What Is Usually the First Symptom of Testicular Cancer?
What is testicular cancer?
The first signs of testicular cancer may be a painless lump, unusual firmness in the affected testicle or dull pain in the groin.
Testicular cancer arises from the testes. The testicles are responsible for the production of male sex hormones and sperm for reproduction. They are located within the scrotum, a loose bag of skin below the penis. Testicular cancer is the most common type of cancer occurring in American males between the ages of 15 and 35.
What causes testicular cancer?
The exact cause of testicular cancer is not known. Some factors increase the risk of testicular cancer, such as:
- Age: Testicular cancer usually occurs between the age of 20 to 35.
- Race: It is more common in white men than other races.
- Undescended testes (cryptorchidism): Surgical correction of undescended testes before puberty reduces the risk of testicular cancer.
- Genetic conditions like Klinefelter syndrome causing abnormal development of the testes
- Family history
- Human immunodeficiency virus (HIV) infection
What are the first symptoms of testicular cancer?
The initial signs and symptoms of testicular cancer include:
- A painless lump in the testicular area
- The affected testicle feels firmer and harder than the other
- Dull aching in the scrotum or the groin
The other signs and symptoms that may develop later include:
- Formation of blood clots in the blood vessels which can travel to the lungs causing chest pain and breathlessness.
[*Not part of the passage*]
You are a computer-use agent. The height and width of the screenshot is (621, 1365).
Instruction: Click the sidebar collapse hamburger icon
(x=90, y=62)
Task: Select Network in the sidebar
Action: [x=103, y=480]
- Varicocele (swollen blood vessels) appearing as enlarged, dark blue veins
- Hydrocele (Fluid around the testicle) causing swelling
- Infection of the testicle, causing pain
- Injury of the testes
- Twisting of the testicle (torsion)
What are the types of testicular cancer?
Most testicular cancers are germ cell (cells that produce sperm) tumors. There are two main types of testicular cancer:
Seminomas grow and spread slowly. There are two subtypes:
- Classical seminoma: This is the most common and usually happens in men ages 25 to 45.
- Spermatocytic seminoma: Commonly occurs in older men and usually does not spread.
Nonseminomas grow and spread more quickly. They usually consist of multiple types of cancer cells, including:
- Embryonal carcinoma: Contains cells look like cells from embryos under microscopic examination.
- Yolk sac carcinoma: These cells look like the sac that surrounds the embryos and usually occurs in children.
- Choriocarcinoma: Usually rare and spreads to the rest of the body quickly.
- Teratoma: A rare tumor that contains other tissue and organs, including teeth and hair.
How is testicular cancer diagnosed?
Self-examination can help in early diagnosis and treatment. Affected testes are enlarged, firm and usually painless.
The physician performs a complete physical assessment if their patient complains of these testicular symptoms. Complete blood and radiological assessment is performed.
- Blood Tests
- Alpha Fetoprotein levels (Alpha FP)
- Human Chorionic Gonadotrophin levels (hCG)
- Lactate Dehydrate Hydrogenase levels (LDH)
- Testicular USG
- Testicular CT Scan
- Lymphangiography to study tumor spread in lymph node
- A biopsy is usually performed to confirm the diagnosis. It is a minimally invasive procedure that involves obtaining a small sample of the testicle and examining the cells for cancer.
How is testicular cancer treated?
Testicular cancer is highly treatable, even when cancer has spread beyond the testicle. The treatment may involve one or a combination of multiple treatment modalities, which depends on the extent of the disease.
The treatment options include the following:
- Orchiectomy: Removal of the testicle. A prosthetic may be placed.
- Testes-sparing surgery (TSS): The tumor is carefully removed and the healthy part of testis is left behind. This is ideal for patients with small tumors or benign/ non-cancerous tumors.
- Retroperitoneal lymph node dissection: Surgical removal of the lymph nodes which the cancer commonly spreads to.
- Radiation therapy: This targets and selectively kills cancer cells and shrinks tumors using radiation.
- Chemotherapy: The tumor cells are killed with cancer medication.
- Targeted therapy: This treatment uses medication to target certain genetic, protein, or other changes in and around cancer cells.